In the homeschooling tip below, what do permaculture folk call natural directional influences at a site?

------ PASSAGE

In the last several homeschooling tips, I’ve talked about using relationships as a resource in wholistically designed systems. First, I recommended that your family explore mutualistic relationships by observing how they work in unplanned physical groupings of organisms in nature. Next, we took a look at using relationships as a resource in your garden. Then we took a more detailed look at mutualistic relationships. In today’s tip, I’ll introduce an activity that will provide your family with an opportunity to explore using relationships among design elements and between design elements and natural influences in natural building.

Today’s suggested activity is for your family to:

  1. Decide whether you want to design and build an outdoor fairy house, fort, or out-building (e.g., greenhouse).
  2. Pick a site for your building project.
  3. Come up with a list of design elements (e.g., walls, floor, ceiling, windows, doors, etc.) and directional natural influences at your site (e.g., the path of the sun, direction of water flow, wind direction, view, animal paths, etc.). Permaculture folk call these natural directional influences, sectors. Sector analysis is an important part of permaculture design.

------------
------ INFORMATION GIVEN

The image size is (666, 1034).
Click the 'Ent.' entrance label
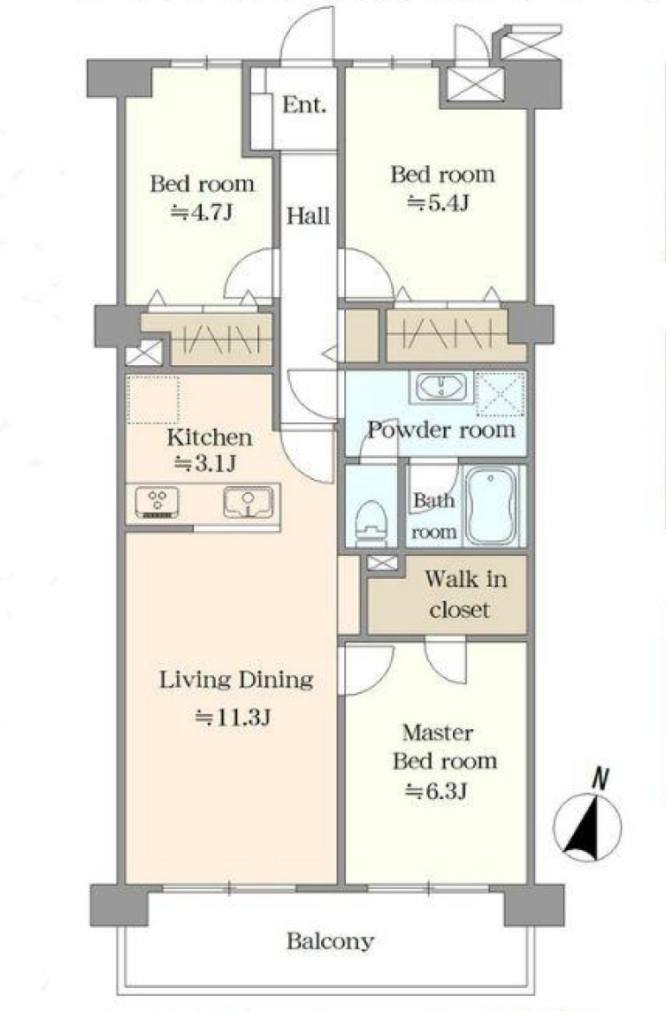point(304,105)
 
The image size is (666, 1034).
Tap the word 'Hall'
point(309,216)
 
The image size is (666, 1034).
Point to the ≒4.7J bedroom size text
point(202,212)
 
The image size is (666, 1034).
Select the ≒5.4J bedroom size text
point(439,202)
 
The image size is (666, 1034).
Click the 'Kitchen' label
point(210,437)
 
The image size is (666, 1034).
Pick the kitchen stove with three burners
point(157,503)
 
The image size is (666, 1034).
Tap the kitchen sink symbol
point(249,503)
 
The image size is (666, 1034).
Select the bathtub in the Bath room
point(491,506)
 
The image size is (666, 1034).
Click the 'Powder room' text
point(441,430)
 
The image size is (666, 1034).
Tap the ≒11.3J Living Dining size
point(233,717)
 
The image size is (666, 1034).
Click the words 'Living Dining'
point(236,680)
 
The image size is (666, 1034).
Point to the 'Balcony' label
point(330,941)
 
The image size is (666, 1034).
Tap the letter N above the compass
point(600,779)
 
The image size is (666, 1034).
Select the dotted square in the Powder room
point(501,393)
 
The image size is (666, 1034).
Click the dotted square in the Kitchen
point(153,399)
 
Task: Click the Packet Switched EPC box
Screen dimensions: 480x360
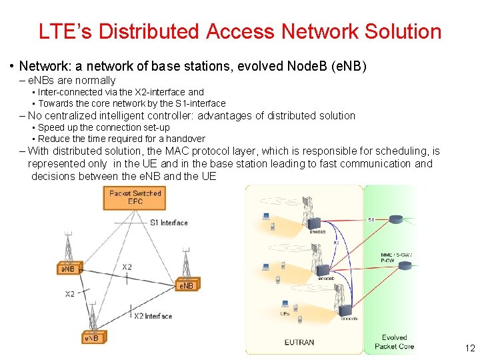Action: click(135, 197)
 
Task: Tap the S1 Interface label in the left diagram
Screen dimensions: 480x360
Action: click(169, 223)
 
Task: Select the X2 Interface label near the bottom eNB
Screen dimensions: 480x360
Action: click(153, 316)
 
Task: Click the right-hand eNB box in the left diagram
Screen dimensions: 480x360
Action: click(185, 285)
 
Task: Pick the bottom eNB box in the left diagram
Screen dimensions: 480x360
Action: click(91, 338)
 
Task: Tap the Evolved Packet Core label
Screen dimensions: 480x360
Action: click(394, 342)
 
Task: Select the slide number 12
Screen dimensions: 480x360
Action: click(469, 347)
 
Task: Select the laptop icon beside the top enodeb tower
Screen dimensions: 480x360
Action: click(266, 216)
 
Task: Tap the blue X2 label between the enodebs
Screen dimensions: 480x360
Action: click(336, 243)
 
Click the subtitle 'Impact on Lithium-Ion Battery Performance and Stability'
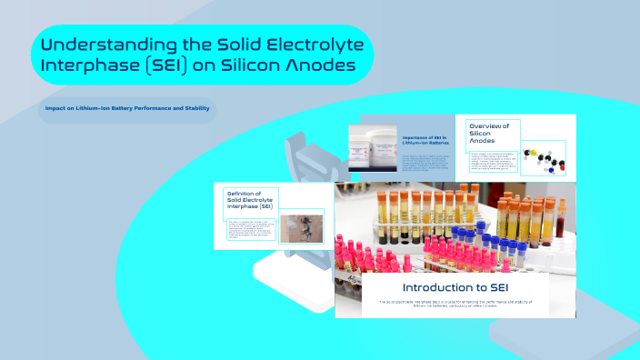point(127,109)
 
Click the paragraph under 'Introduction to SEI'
point(455,305)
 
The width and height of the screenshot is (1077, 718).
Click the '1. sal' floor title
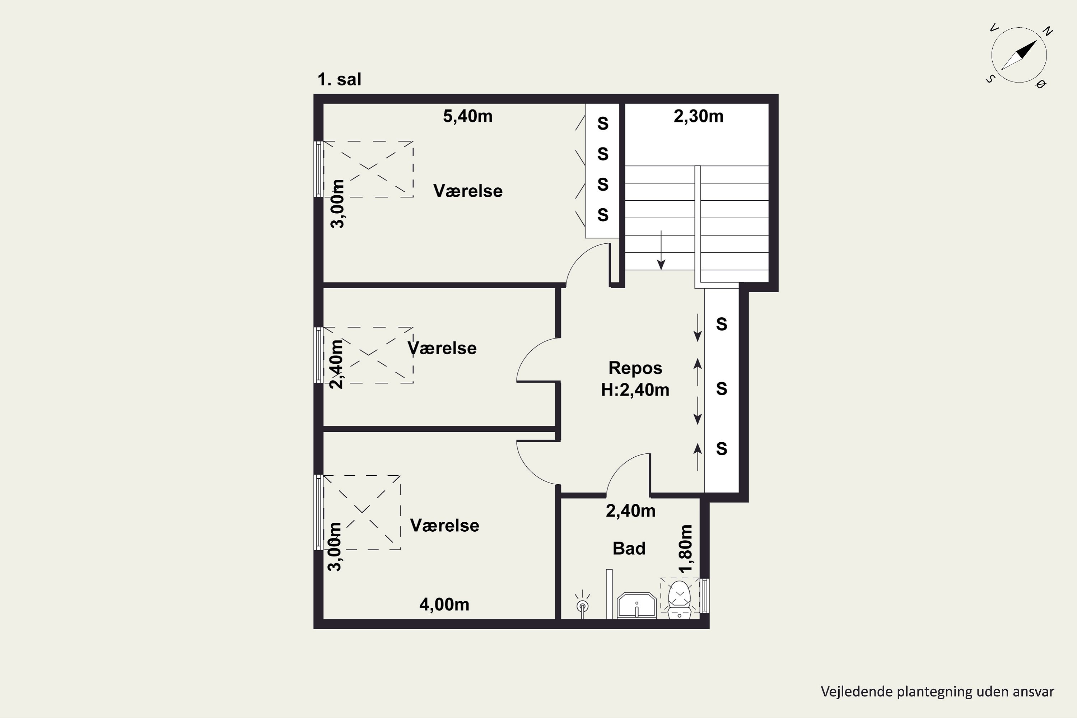pyautogui.click(x=339, y=80)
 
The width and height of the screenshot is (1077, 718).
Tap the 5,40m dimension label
pyautogui.click(x=467, y=116)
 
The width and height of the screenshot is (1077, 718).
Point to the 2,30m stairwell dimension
pyautogui.click(x=698, y=116)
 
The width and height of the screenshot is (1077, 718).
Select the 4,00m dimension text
pyautogui.click(x=444, y=605)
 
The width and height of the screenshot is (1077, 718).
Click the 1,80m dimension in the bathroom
pyautogui.click(x=686, y=549)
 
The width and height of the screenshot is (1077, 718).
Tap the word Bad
pyautogui.click(x=629, y=549)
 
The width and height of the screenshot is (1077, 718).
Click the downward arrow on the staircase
pyautogui.click(x=661, y=250)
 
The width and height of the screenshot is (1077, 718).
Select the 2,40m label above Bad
pyautogui.click(x=630, y=510)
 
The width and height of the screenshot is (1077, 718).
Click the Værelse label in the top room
pyautogui.click(x=468, y=191)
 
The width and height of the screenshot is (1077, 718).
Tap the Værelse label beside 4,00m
pyautogui.click(x=445, y=526)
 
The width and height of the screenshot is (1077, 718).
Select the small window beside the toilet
pyautogui.click(x=705, y=596)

------------

## SOLVED PROBLEM
Sectors.